Is Lew Rockwell Crazy?Sorry, rhetorical question there; of course Lew Rockwell's crazy. The only
question is how crazy. Discussing the central argument of most conservative books, Rockwell writes:
Here is the argument, in reduced form:
On domestic policy, the government is the enemy. We need to scale back government spending and regulations that tie up business in red tape. The public schools are failing and need an injection of competition. Too many welfare programs are out of control. Taxes are too high and too complex. Politicians and bureaucrats shouldn't run our lives, lest liberty be lost. Let's return to our founding principles and return government to the people.
On foreign policy, we are surrounded on all sides by enemies. Dangers lurk everywhere. We need to strike them before they strike us. We must not shirk our responsibilities to ourselves and the world. We need not fear the use of power, even war, even relentless global war. We cannot cut our defenses. Our allies need us. We need not listen to the cowards who would recoil from this struggle against evil because freedom isn't free. If anything, we need to beef up military spending.
Do you see the contradiction? Apparently it is not obvious to thousands of writers, activists, and thinkers, and not just today but dating back for decades. The problem is this: in the first paragraph, the government is rightly presumed to be the coercive enemy that takes from the people and saps their productivity. It cannot perform tasks as efficiently as property owners. It hurts rather than helps. Government does not know best. Our choice is government or liberty.

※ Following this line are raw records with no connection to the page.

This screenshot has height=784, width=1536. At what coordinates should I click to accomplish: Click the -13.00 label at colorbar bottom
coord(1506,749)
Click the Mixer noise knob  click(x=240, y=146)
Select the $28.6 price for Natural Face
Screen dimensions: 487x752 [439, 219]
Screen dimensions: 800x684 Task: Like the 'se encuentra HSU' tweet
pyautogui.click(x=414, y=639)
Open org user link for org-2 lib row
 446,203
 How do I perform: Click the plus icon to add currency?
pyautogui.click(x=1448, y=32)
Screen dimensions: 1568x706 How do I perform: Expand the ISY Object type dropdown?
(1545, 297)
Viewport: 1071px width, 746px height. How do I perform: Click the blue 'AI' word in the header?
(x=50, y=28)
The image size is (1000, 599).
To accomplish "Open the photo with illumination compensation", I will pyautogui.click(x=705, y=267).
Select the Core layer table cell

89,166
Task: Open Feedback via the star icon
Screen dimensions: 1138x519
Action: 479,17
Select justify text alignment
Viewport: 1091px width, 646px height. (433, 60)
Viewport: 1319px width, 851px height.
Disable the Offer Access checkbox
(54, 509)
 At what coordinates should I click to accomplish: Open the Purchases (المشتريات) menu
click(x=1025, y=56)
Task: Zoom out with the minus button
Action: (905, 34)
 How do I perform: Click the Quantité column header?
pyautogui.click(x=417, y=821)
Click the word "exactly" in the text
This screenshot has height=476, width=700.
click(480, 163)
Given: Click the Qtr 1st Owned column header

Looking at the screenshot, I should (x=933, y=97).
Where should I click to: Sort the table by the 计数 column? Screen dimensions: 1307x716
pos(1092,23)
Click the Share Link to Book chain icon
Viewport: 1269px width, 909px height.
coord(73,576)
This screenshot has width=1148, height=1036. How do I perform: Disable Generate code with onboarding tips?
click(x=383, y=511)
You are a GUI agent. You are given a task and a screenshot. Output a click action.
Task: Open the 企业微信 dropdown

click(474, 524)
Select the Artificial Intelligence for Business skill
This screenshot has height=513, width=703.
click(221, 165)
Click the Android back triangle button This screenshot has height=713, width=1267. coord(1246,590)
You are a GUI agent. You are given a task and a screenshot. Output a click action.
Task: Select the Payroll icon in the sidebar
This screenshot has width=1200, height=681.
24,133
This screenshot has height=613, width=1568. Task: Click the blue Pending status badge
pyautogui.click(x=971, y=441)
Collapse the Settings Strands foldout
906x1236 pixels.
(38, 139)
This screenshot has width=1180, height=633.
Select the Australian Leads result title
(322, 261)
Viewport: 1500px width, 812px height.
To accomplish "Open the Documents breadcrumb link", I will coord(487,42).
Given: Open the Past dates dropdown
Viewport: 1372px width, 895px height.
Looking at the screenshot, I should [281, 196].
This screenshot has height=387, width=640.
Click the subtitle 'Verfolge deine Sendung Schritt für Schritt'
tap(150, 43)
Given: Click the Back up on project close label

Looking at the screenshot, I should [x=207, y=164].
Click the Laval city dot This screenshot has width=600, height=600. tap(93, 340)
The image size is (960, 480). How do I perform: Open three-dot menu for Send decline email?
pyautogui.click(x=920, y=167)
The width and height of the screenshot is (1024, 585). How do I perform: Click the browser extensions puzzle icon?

All that is fine as far as it goes. But when it comes to foreign policy, the analysis is entirely reversed. The presumption that the American people and the government are unified is integral to the analysis, as summed up in the plural pronouns "our" and "we," as if the people have direct control over the foreign-policy decisions of the political leadership.
Whereas the government is considered to be bubble-headed and ham-handed in domestic policy, in matters of foreign policy the government is suddenly imbued with virtuous traits such as courage. Taxes, in this case, are not a burden but the price we pay for civilization. The largest and most violent government program of all – namely war – is not an imposition with unintended consequences but an essential and praiseworthy effort at protection.Of course, what Rockwell fails to see here (as do most libertarians) is that while there are alternatives to using government to handle domestic tasks, there are no real alternatives to government in the foreign policy and defense sphere. We can allow private companies to build toll roads; we cannot contract out the defense of the nation.